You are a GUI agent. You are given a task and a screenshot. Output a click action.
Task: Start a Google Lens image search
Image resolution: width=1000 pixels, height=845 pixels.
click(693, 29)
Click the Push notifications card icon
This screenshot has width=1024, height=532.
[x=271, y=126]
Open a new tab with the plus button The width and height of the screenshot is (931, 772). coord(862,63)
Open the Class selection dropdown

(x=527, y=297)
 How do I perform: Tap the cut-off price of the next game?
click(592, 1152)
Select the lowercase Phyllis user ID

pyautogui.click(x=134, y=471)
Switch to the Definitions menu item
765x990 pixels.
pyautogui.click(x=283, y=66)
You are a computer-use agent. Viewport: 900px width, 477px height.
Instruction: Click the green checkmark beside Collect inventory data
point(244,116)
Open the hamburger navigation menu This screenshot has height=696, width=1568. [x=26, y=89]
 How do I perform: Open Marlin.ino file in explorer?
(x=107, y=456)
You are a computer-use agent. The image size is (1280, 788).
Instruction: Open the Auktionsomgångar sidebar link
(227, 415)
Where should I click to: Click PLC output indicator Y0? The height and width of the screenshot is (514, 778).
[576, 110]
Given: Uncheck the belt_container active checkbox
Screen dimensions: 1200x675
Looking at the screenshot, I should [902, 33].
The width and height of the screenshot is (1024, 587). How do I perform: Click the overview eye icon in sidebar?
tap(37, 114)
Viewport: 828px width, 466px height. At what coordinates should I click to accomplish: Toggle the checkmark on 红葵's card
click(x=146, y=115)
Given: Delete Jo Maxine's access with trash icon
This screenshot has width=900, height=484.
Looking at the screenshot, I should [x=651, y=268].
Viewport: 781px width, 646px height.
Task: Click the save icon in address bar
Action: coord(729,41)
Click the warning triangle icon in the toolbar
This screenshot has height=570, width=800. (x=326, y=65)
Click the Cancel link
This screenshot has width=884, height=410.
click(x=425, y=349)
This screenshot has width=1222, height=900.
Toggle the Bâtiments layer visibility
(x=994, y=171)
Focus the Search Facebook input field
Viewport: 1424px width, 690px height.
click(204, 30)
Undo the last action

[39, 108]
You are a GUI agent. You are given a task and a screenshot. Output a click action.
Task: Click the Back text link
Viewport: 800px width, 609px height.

------------------------------

**WHAT IS NEEDED**
Find and copy each line above holding "agent".

**TASK SOLUTION**
You are a GUI agent. You are given a task and a screenshot. Output a click action.
You are a computer-use agent. Viewport: 900px width, 477px height.
You are a computer-use agent. The image size is (1280, 788).
You are a GUI agent. You are given a task and a screenshot. Output a click action.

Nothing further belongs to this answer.